The power in book recommendations

There’s been a lot of talk recently about just how hard it is for ebook sellers to duplicate the experience of book recommendations that independent bookshops and libraries provide. Earlier this week, I experienced again for myself just how powerful a personal recommendation can be.

The latest entry in Nalini Singh’s Psy-Changeling series was released on May 31. Kiss of Snow was her first hardcover release after 9 paperbacks. I pre-ordered the book from B&N, and, joy of joys, it automatically downloaded to my iPad a little after midnight on 5/31. There’s convenience for you! But I first started reading the series after the third book because a friend recommended it to me. She knew I read paranormal romance, and was pretty sure I would like the series. So, even though I had looked at the first book, Slave to Sensation, in the bookstore more than once, based on her personal recommendation I bought the book. And my friend was absolutely correct. I did love the book, and every single one since including the latest, which I devoured in between unpacking boxes earlier this week.

I am a subscriber to the Yahoo Group “Letters of Mary”, which is a list devoted to the works that Laurie R. King has written about Mary Russell and her husband Sherlock Holmes. The first book in the series is The Beekeeper’s Apprentice. (If this sounds interesting, read this post for more details about the series) Among the discussion in the Group, one of the more prolific authors uses a quote from Louise Penny’s Inspector Gamache as her sig, “He…told him the four sentences that lead to wisdom. *I’m sorry. I was wrong. I need help. I don’t know.* He’d never forgotten them and when he took over as Chief Inspector, Gamache passed them on to each and every one of his agents. Some took them to heart, some forgot them immediately. That was their choice.” The quote is from the latest book in the series, Bury Your Dead, which recently won the Agatha Award for Best Novel of 2010. But at the time I kept seeing the quote, the book hadn’t won the award yet, it just caught my interest. Even though I had never met the person who used it as her sig, I respected her work in the group enough to take it as a recommendation of the series of books. The series, starting with Still Life, is really, really good. It is one of those mysteries where you start to wonder about the body count in the small town, but the character of Chief Inspector Gamache is definitely worth getting to know. I’m just sorry I have to wait until the end of August for A Trick of the Light, which is the next and seventh book in the series.

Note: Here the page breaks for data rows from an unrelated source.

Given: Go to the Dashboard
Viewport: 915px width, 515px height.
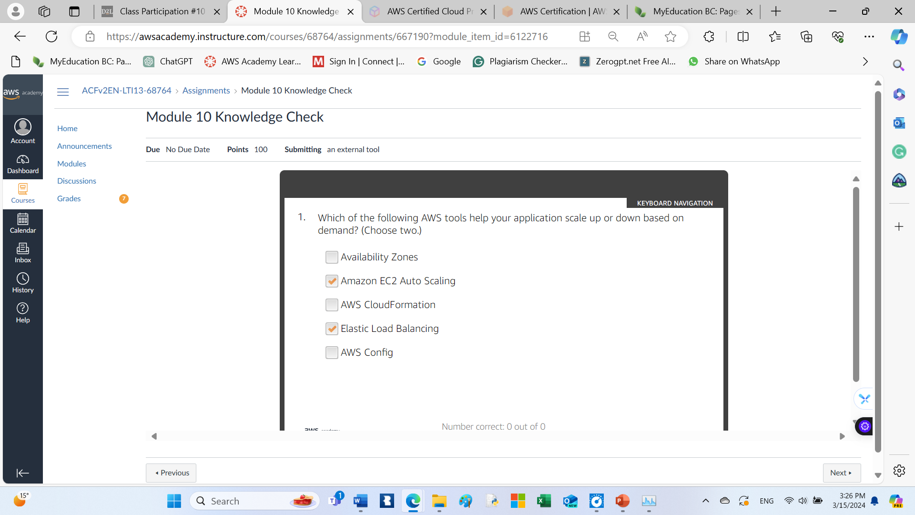Looking at the screenshot, I should point(22,164).

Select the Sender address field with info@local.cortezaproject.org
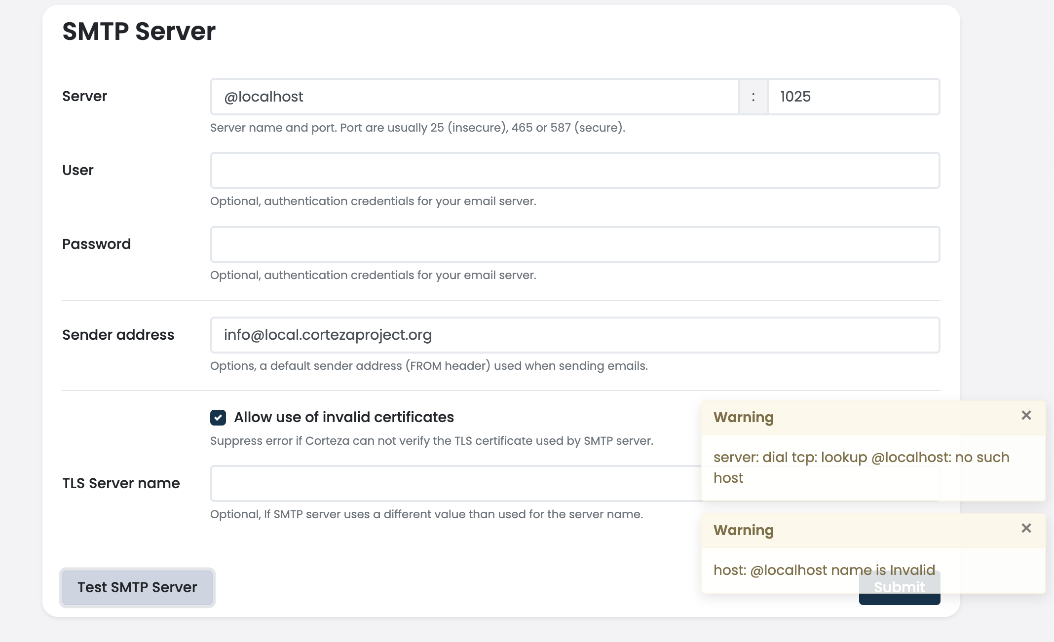click(x=574, y=335)
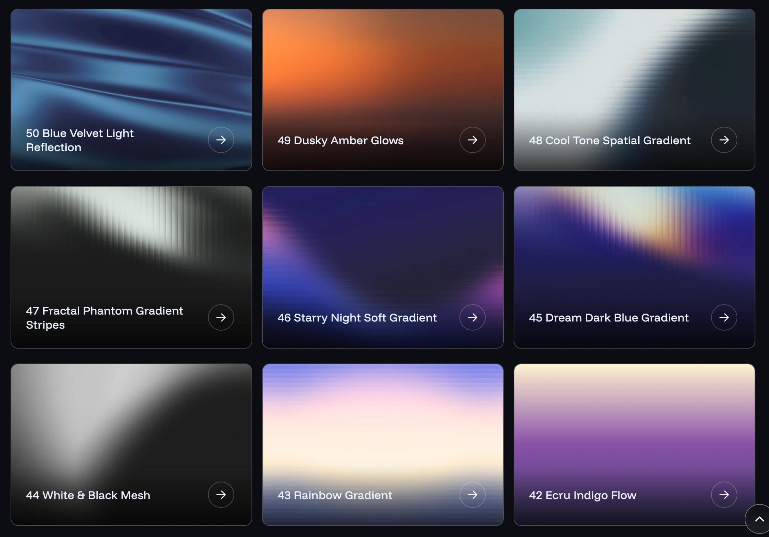This screenshot has height=537, width=769.
Task: Select the White & Black Mesh preview image
Action: [x=131, y=419]
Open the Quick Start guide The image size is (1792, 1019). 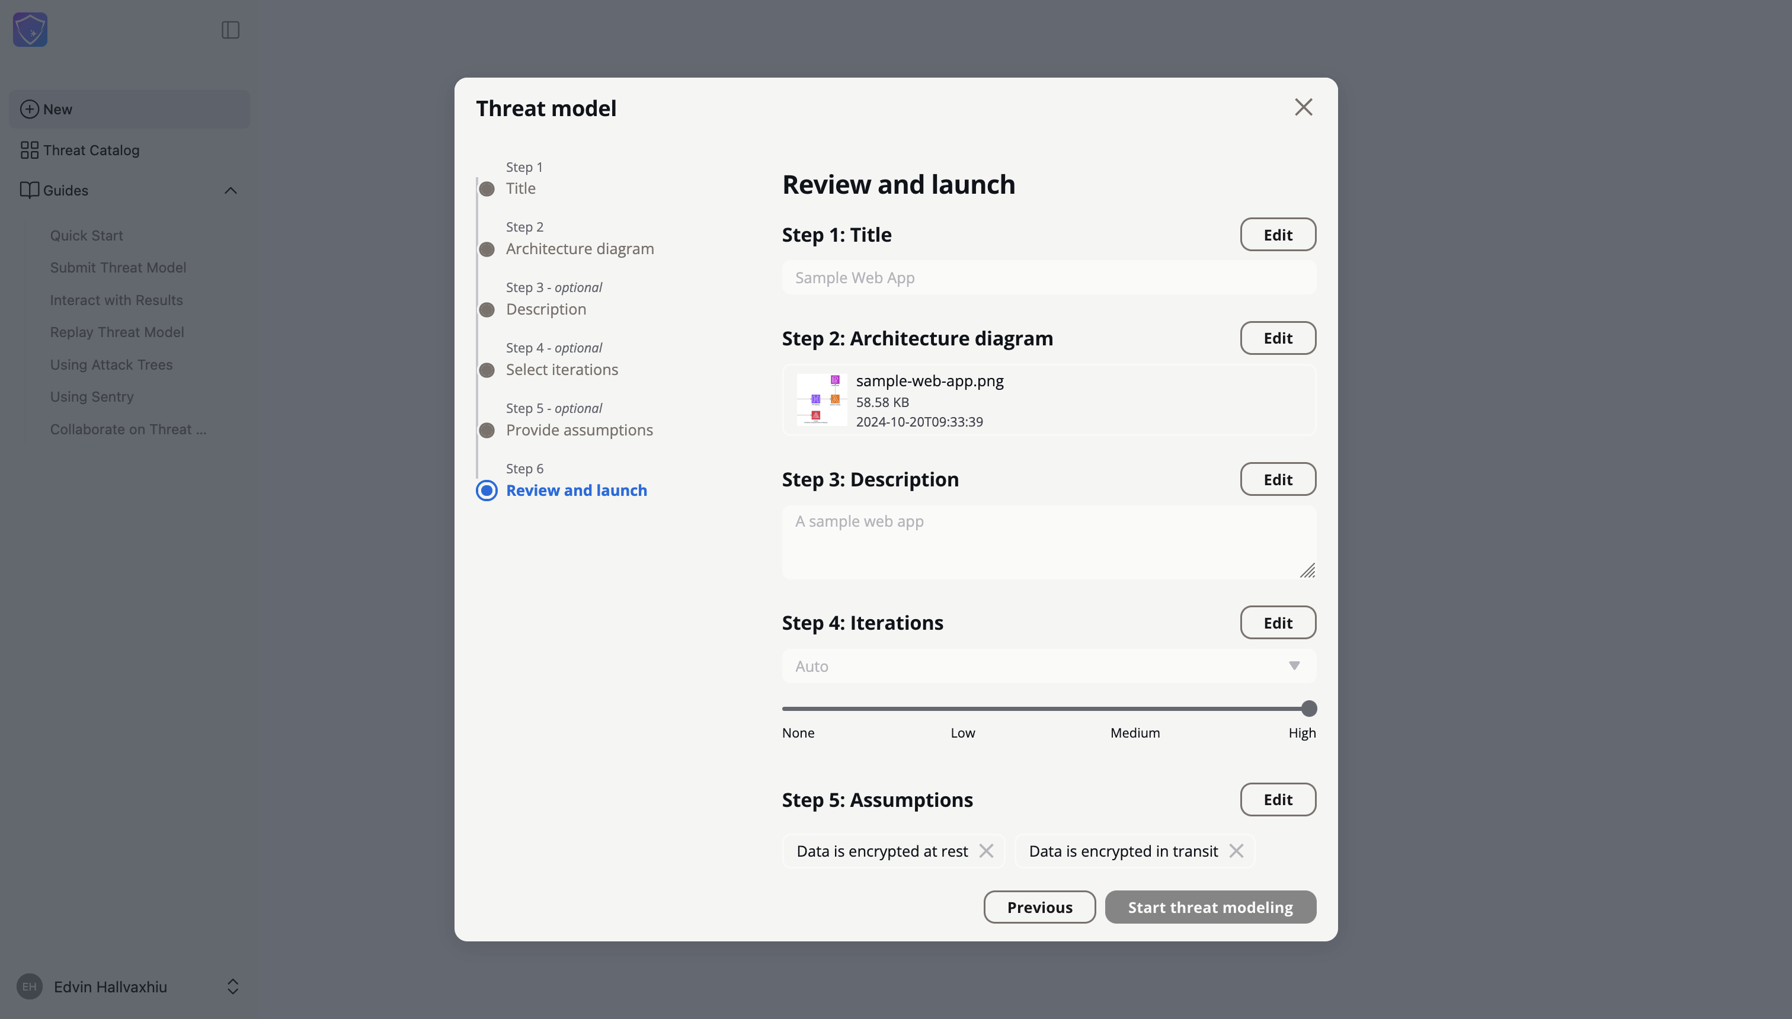pos(86,236)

L.E. Modesitt’s Imager is a book that I practically shoved at people. A lot of fantasy series are coming-of-age stories. In this particular case, although the hero does come into his power, it is specifically not a coming-of-age story–the protagonist is already an adult, although just barely. It was one of the things about the book I liked quite a bit. So, I recommended it, over and over. A friend in the next office at my LPOW read fantasy, I knew he liked Ray Feist’s Magician series, so I convinced him to read this. We ended up practically fighting over the library’s copies of books 2 and 3 of the series, Imager’s Challenge and Imager’s Portfolio, and had endless conversations about how we thought the story ought to go. He also started reading the rest of Modesitt’s books (there are LOTS) which I haven’t gotten around to yet. I will definitely read Scholar, the next Imager book, in November.

My point is that a significant number of book purchases came from three recommendations. My friend told me to read one Nalini Singh book. I ended up buying 10 so far since the series is still ongoing. One person on the “Letters of Mary” group effectively recommends the Louise Penny books in her sig file, and because of that, Galen and I have both read all 6 books in the series so far, and have continued to recommend them to others. I read Imager, recommended it to at least two other people, and I know one has read all of the Imager series, and the other has started reading all of Modesitt’s work, which consists of 56 books and rising according to Wikipedia.

Book recommending is a virtuous circle, the trick is in figuring out how to start it.